Monday, April 11, 2011

Text-to-Speech Functionality in Captivate

By Dean Hawkinson

There are a lot of arguments about using audio in eLearning – some in favor, some not.

Audio narration can be very time consuming, and in many cases requires hiring talent for a professional sound. Many eLearning development tools allow you to easily record narration with your content, including Adobe Presenter and Adobe Captivate.

However, what if you don’t have the budget to hire the talent to make it sound professional? What if you, as the Designer, do not feel that you have the voice for the recordings? What if you simply do not have the time to devote to recording audio in the first place?

Adobe Captivate includes a text-to-speech function that allows seamless narration without having to do any recording.

About the Tool

Captivate’s text-to-speech tool is very simple to use and allows you to type the text that you want narrated on each slide. You can select a female voice (Kate) or a male voice (Paul) for each individual slide, which allows you the freedom to mix it up a bit and use both narrators in one course. It also adds the feeling of having a trainer guide you through the process.

Captivate takes what you type and converts it to a voice-over for each slide. You can then use the timeline to position all of your effects to match the narration of the slide. If you play the slide and find that you made an error, fixing it is a simple matter of just re-typing the text.

Text-to-Speech Challenges

As with any software application, there are a few challenges to using a text-to-speech tool:

  • The voices can sound a bit robotic – Although not as bad as a monotone computer, you can tell that there is a robotic edge to the narration. However, in my experience, it is not as bad as you might think (anyone ever have a “Speak and Spell” toy as a kid?). The voices actually do sound professional, but you can always tell that it is not a real human doing the narration.
  • There are some issues with pronunciation and voice inflections – I have noticed that the narration has some interesting pronunciations of certain words. For example, the word “detail” comes across as “dtail” (doesn’t pronounce the “e”) and “status” is pronounced “stay-tus.”
  • It Shouldn’t be used for long narratives – The primary use for Text-to-Speech should be to walk learners through a system simulation by guiding them through the clicks. This calls for short narrations. However, if you need to explain something in detail, it might be better to use text on the screen and have the narration refer them to that text. The robotic sound is probably not best for longer narratives.

Ways to “Trick” the System

When you type out the narration text, no one will ever see it. So, you might end up purposefully mis-spelling some words to get the system to pronounce them the correct way.

For example, I really don’t like the way the system pronounces the word status. So, to get around it, I typed “staatus” and the narration pronounced it with the short A sound. The same thing can be done with the word detail. I typed “deetail” and it pronounced it the way I wanted it to. You may find some other ways to “trick” the narration to correctly pronounce certain words.

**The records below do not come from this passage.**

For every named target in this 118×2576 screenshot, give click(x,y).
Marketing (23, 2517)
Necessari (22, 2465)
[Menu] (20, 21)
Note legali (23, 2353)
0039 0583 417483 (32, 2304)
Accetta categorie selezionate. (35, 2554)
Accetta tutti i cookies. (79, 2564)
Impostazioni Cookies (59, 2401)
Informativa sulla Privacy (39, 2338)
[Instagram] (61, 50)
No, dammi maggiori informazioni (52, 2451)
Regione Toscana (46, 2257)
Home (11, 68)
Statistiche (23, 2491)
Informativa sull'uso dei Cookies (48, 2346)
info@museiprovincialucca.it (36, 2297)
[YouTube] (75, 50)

Is Text-to-Speech for Everyone?

As always, before selecting media and technology for eLearning, you need to consider your audience. You need to match the technology to your instructional goals, not the other way around. Ask yourself:

  • Is audio necessary?
  • What are your budget and time constraints?
  • Will your audience look past the occasional robotic pronunciation?

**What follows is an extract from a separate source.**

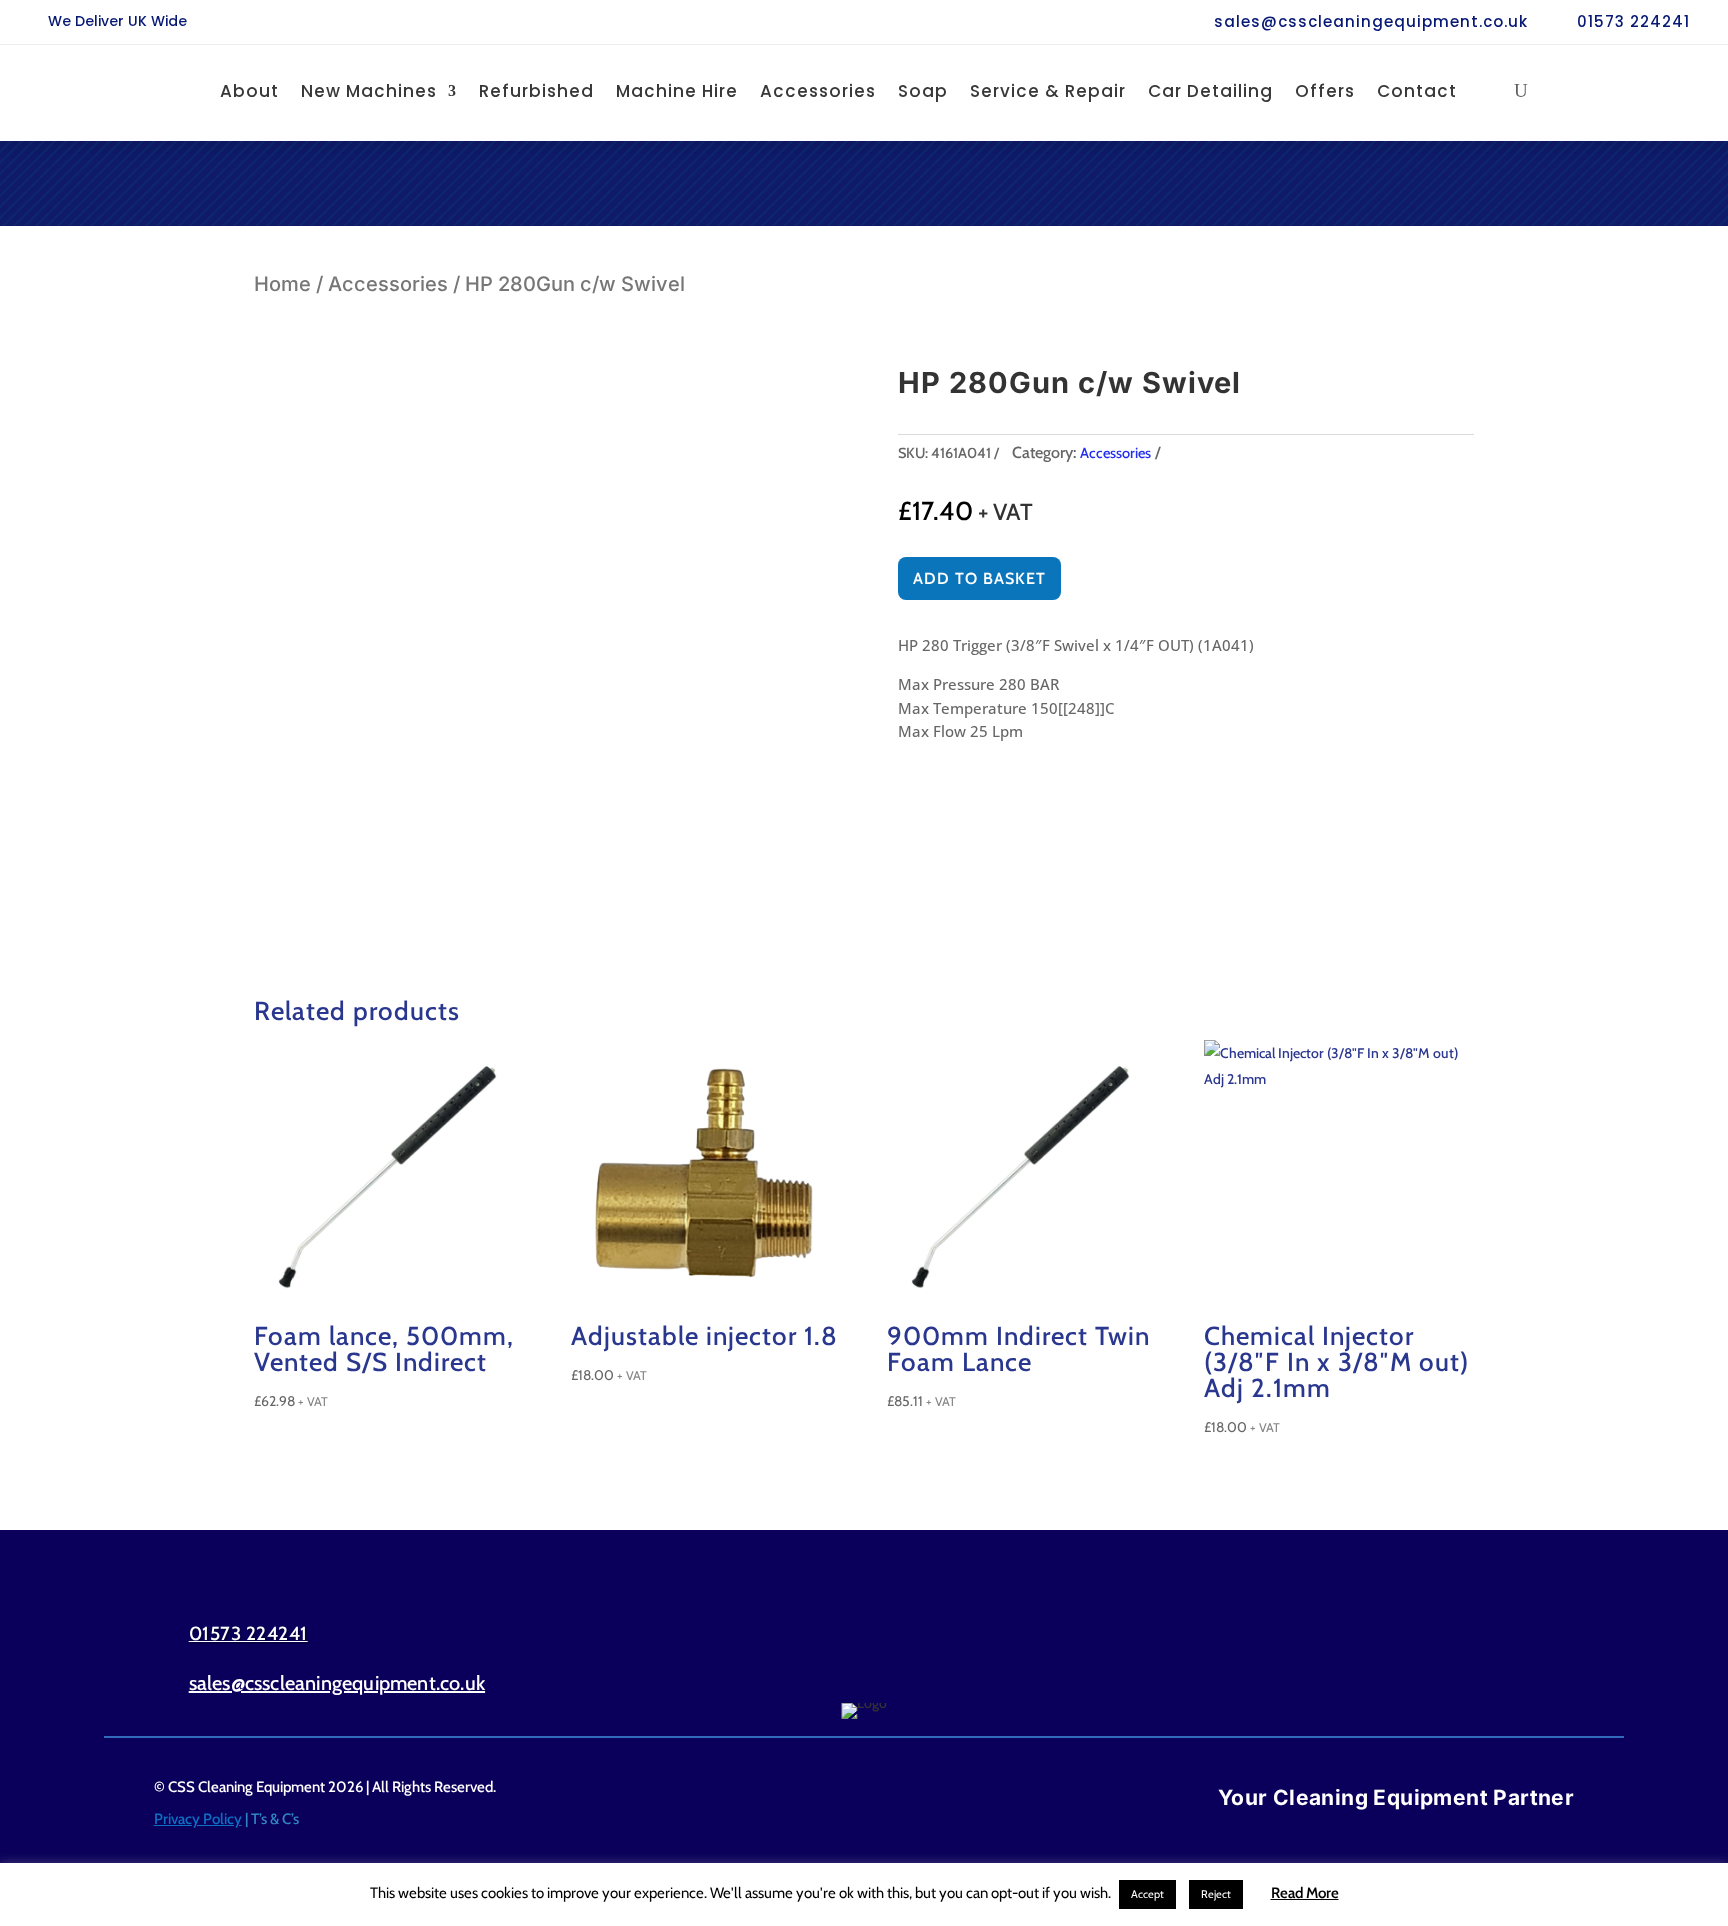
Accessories (818, 91)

It might be better to use professional narration if you have the resources. However, text-to-speech is a great alternative when you have a short time frame for your project and do not have the budget to hire voice talent.

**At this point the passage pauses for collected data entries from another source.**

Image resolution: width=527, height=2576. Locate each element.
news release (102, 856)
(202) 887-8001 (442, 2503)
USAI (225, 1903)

What is your experience with using this type of technology? Do you have any additional suggestions for using text-to-speech in your eLearning courses?


  1. I personally do not like listening to electronic voices; they are distracting to me and I get less out of the presentation/training. This prejudices me when I produce a module that requires voice narration, so I do end up doing the narration myself. It is cheaper and maybe easier than hiring a pro, and some people say I have a soothing voice...

  2. Thanks for the insight. I use Captivate, but have never used this feature because I didn't think I would like it. Maybe I will try this out. I don't think I have much of an accent, but when a stranger says "What part of the South are you from?" I realize: Yep, I do.

    When I was at Coca-Cola Enterprises, we used co-workers' voices to record a story-line. The CFO introduced the course and the course owner did the narration. The co-workers' voices probably sounded a little hokey, but the topic was very boring and the dialogue did increase interest. I got positive responses from many participants. The course owner who was a narrator had a great voice, so that was not a problem. However, it was a major problem when he left the company and our visuals identified him as the speaker. Oh well, live and learn... We changed the visuals, removed any reference in the audio to who he was, and left the narration in tact.

  3. I use text-to-speech tools to get timings for courses and videos. Generate the audio files, use them in the alpha and beta versions, then replace them with professional narration at the end. When the clients hear the text read, they are much better at making good edits to make the audio and text cleaner.

  4. Software based transcription cannot be accurate for non-American accents. Use manual transcription for accuracy


Thank you for your comments.